### What the exercise asks
Please edit the items from the line with "The height and width of the screenshot is (591, 1568)." to the line with "will click(179, 390).", changing "speedometer" to "gauge" and leaving the rest as is. Return only those lines.

** BEGIN Exercise materials **

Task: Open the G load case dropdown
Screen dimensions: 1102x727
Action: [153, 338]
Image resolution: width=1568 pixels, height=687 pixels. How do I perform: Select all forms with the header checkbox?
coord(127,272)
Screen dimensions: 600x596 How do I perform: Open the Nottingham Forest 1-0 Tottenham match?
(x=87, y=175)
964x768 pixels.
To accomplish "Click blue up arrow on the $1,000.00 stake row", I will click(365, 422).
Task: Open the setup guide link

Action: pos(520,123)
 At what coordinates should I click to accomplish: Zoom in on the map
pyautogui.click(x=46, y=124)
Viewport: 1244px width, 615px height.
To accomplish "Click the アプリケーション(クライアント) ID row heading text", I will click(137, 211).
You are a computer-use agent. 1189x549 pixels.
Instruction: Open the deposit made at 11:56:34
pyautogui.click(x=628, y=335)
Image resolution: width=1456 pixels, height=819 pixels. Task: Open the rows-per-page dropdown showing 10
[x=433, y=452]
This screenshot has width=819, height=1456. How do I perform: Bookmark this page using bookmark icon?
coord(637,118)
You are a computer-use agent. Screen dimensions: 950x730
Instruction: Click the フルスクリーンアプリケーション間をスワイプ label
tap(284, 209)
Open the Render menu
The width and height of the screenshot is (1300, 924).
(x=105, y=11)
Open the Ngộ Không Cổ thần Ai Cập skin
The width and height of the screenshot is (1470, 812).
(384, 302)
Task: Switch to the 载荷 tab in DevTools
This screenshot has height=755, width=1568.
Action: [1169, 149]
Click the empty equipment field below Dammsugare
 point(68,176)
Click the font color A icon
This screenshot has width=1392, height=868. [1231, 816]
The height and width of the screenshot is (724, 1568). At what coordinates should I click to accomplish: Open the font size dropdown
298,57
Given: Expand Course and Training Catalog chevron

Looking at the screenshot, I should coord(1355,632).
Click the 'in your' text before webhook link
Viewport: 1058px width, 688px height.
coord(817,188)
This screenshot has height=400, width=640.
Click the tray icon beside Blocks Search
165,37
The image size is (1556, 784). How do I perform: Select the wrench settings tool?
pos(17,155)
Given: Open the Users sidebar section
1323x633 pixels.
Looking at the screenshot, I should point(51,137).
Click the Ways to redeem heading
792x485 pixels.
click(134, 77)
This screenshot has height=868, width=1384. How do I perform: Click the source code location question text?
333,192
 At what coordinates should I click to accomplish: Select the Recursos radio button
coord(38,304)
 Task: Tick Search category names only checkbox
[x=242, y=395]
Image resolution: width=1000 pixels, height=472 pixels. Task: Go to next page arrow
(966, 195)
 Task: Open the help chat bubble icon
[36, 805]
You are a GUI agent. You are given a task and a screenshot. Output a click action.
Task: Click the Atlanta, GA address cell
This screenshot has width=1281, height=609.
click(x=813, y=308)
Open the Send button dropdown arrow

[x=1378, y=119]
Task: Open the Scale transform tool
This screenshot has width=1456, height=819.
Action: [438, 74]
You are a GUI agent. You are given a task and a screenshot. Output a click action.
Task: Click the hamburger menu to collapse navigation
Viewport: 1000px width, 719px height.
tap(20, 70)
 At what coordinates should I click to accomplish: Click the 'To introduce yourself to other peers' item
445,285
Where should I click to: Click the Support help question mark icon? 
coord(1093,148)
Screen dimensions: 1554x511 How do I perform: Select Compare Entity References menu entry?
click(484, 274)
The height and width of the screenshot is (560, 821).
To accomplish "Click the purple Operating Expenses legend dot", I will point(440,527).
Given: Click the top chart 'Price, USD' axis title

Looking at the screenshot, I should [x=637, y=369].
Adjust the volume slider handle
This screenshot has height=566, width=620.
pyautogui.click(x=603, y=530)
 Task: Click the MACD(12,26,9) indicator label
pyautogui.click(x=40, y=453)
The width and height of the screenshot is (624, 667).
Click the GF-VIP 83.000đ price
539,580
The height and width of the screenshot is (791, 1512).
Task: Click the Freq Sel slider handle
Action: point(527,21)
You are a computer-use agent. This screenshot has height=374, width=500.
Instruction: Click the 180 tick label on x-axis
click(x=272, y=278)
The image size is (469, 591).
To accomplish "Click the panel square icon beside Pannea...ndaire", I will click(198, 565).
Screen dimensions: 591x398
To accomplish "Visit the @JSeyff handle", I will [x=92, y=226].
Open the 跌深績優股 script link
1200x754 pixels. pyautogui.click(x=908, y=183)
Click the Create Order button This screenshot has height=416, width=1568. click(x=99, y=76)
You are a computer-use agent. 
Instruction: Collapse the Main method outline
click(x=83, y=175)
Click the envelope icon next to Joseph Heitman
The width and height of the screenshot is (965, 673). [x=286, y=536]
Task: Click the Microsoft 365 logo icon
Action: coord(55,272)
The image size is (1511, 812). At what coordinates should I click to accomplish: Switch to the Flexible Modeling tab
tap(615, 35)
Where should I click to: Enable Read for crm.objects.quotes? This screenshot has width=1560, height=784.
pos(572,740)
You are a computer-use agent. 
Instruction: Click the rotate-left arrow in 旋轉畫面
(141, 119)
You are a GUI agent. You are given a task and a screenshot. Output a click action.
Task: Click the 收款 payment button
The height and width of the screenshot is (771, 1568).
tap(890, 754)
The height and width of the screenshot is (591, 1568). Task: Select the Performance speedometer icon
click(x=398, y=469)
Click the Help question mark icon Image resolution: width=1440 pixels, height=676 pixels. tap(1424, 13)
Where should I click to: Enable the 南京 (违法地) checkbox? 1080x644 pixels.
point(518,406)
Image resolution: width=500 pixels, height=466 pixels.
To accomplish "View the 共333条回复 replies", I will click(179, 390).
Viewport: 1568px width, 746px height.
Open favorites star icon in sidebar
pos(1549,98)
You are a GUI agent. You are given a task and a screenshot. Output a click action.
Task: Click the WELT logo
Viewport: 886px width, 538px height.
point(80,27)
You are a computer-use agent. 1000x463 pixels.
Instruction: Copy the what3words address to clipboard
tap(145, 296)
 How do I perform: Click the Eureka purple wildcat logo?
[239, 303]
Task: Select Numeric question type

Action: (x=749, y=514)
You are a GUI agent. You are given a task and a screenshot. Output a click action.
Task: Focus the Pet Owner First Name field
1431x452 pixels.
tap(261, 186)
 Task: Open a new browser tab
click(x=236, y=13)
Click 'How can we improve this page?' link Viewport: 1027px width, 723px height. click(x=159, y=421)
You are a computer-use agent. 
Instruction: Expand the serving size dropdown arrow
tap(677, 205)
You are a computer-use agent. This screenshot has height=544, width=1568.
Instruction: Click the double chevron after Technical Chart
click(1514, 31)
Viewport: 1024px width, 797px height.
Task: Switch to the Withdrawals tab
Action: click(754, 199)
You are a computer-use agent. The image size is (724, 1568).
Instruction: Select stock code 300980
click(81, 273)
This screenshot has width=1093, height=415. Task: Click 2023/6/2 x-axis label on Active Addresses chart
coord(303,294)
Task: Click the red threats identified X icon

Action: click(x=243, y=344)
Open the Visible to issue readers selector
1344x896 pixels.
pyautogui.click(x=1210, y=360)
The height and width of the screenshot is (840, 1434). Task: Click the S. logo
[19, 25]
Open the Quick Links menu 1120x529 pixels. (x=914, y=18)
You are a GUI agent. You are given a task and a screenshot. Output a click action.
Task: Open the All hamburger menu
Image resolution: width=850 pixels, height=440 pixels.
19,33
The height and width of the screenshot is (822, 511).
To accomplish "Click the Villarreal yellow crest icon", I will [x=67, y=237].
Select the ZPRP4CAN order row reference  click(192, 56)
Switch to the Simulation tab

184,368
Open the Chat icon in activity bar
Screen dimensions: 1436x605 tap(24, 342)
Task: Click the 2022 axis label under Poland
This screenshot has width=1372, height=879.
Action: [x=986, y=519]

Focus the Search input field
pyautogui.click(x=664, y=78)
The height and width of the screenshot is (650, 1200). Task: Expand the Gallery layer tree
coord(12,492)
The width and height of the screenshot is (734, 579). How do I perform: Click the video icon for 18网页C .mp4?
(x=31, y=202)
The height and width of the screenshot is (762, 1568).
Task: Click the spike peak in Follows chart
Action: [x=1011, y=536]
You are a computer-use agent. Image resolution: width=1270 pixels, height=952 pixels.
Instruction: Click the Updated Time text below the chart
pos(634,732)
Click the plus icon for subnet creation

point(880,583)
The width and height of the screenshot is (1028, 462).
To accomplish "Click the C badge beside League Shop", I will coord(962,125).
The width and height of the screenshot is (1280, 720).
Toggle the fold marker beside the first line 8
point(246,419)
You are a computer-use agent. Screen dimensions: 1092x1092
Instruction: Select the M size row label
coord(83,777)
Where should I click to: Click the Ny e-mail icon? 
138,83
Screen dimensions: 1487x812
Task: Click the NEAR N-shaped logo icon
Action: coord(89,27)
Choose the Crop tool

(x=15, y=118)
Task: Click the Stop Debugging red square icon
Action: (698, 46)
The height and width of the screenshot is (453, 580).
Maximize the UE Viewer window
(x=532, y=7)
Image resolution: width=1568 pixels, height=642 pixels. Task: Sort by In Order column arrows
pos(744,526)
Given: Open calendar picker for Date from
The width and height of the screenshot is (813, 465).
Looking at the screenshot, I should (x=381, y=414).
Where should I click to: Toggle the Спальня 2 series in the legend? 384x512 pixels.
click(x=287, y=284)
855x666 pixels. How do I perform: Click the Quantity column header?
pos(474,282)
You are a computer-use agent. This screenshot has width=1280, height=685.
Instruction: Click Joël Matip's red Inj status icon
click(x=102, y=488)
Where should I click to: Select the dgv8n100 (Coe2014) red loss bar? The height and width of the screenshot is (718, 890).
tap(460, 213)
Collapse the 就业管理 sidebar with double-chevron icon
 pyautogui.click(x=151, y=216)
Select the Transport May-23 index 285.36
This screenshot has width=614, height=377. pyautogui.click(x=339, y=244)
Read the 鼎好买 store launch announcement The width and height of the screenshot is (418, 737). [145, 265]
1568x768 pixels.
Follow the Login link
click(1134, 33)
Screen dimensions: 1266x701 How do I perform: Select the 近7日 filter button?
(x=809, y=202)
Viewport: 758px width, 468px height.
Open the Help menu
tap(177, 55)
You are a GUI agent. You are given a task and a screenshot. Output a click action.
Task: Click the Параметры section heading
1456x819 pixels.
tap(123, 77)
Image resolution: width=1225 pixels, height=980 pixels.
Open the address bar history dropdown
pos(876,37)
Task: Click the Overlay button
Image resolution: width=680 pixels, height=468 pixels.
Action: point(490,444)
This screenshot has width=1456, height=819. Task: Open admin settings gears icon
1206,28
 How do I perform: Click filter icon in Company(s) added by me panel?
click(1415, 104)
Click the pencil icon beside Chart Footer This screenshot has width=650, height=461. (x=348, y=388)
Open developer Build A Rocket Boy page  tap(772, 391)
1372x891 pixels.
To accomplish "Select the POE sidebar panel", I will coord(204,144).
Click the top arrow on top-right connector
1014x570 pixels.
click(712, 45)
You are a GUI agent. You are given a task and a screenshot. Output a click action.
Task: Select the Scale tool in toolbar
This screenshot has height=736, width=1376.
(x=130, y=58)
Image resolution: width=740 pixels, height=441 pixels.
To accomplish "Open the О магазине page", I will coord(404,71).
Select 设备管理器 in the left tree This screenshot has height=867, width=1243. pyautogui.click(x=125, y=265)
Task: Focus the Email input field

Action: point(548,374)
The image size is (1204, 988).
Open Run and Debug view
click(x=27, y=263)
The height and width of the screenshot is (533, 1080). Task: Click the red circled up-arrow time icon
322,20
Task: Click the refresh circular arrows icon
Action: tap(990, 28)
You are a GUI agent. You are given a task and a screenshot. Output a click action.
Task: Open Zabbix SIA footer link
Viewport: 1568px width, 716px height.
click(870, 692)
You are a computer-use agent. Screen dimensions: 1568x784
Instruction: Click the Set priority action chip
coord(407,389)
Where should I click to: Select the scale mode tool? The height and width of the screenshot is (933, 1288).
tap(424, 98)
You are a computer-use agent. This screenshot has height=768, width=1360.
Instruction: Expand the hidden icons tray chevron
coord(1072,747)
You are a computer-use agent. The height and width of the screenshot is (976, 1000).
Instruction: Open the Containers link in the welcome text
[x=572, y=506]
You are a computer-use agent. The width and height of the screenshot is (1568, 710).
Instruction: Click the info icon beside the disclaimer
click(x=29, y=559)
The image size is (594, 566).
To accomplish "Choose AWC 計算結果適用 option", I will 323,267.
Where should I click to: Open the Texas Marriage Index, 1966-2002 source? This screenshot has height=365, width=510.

** END Exercise materials **

### Solved exercise
The height and width of the screenshot is (591, 1568). Task: Select the Performance gauge icon
click(x=398, y=469)
Click the Help question mark icon Image resolution: width=1440 pixels, height=676 pixels. tap(1424, 13)
Where should I click to: Enable the 南京 (违法地) checkbox? 1080x644 pixels.
point(518,406)
Image resolution: width=500 pixels, height=466 pixels.
To accomplish "View the 共333条回复 replies", I will click(179, 390).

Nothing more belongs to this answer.